- **Set problem**
Quote the lines that open with the line containing "Viewport: 1024px width, 672px" and close with the line containing "coord(430,566)", both included, reproducing them exactly.
++++++++++
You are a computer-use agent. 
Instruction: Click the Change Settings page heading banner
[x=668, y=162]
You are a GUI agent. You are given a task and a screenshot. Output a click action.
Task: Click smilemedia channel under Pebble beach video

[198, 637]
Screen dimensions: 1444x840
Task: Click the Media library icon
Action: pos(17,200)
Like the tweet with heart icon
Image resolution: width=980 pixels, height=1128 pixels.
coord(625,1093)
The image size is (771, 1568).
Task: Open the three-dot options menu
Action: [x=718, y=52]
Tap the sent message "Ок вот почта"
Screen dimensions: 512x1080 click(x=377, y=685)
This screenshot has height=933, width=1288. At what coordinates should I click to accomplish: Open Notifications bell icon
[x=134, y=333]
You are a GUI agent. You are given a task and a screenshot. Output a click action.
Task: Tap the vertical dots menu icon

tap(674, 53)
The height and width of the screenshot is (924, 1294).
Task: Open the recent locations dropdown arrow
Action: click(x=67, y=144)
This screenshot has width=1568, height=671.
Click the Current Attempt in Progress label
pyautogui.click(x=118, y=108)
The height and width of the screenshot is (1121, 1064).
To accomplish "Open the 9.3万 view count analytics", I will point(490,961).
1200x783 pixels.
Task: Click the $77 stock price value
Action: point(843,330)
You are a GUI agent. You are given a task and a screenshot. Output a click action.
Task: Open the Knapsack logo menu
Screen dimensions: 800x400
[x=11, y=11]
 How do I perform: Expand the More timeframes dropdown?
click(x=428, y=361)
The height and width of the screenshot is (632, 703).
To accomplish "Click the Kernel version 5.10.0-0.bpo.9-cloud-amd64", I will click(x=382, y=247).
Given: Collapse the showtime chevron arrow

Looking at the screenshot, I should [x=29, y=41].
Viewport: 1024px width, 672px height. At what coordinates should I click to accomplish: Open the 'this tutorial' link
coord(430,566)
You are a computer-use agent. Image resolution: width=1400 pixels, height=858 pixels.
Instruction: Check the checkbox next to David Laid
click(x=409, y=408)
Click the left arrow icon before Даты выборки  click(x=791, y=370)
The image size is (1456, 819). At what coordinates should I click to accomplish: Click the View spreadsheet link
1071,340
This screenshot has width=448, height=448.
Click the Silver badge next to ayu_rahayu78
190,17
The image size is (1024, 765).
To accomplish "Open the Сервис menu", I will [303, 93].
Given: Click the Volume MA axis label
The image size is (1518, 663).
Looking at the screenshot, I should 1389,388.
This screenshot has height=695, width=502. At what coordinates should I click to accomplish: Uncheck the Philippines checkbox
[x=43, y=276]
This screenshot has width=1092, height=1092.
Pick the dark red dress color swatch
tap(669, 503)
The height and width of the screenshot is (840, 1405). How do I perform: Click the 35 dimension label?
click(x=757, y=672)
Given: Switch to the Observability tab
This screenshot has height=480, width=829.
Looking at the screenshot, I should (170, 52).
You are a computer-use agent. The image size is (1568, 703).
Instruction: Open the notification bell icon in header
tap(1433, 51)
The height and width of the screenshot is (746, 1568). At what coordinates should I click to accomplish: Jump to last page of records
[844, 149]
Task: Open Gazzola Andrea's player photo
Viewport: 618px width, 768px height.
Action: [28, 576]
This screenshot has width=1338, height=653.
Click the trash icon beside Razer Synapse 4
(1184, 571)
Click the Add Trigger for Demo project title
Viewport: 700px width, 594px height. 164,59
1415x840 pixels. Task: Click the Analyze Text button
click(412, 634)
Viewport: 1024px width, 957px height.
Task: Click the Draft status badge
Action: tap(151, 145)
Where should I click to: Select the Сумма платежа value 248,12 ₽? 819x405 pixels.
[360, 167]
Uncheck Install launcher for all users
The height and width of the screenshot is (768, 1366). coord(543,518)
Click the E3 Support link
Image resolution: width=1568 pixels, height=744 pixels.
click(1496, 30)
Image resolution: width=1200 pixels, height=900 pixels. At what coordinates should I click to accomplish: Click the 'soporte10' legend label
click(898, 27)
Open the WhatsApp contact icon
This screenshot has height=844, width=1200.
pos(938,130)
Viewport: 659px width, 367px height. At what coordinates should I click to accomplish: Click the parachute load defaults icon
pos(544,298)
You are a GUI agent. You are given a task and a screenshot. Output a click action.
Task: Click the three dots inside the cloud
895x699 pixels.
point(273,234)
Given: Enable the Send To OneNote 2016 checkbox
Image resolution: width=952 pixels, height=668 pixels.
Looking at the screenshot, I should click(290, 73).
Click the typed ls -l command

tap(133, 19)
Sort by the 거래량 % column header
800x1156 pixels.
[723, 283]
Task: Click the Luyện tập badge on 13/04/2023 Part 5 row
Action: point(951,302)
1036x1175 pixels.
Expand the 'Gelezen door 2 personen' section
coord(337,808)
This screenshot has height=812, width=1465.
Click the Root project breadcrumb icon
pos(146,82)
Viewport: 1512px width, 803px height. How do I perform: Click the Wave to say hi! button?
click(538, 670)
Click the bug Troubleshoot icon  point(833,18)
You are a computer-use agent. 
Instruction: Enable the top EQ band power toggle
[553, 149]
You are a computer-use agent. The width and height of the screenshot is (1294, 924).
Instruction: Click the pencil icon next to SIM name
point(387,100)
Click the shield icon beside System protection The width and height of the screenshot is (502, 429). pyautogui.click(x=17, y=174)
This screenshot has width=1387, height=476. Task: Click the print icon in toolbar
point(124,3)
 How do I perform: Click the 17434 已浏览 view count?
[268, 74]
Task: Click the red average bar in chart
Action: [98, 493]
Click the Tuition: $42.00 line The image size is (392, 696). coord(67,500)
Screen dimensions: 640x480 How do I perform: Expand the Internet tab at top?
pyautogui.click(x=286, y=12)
++++++++++
- **Right answer**
Viewport: 1024px width, 672px height. At what coordinates should I click to accomplish: Open the 'this tutorial' link
coord(430,566)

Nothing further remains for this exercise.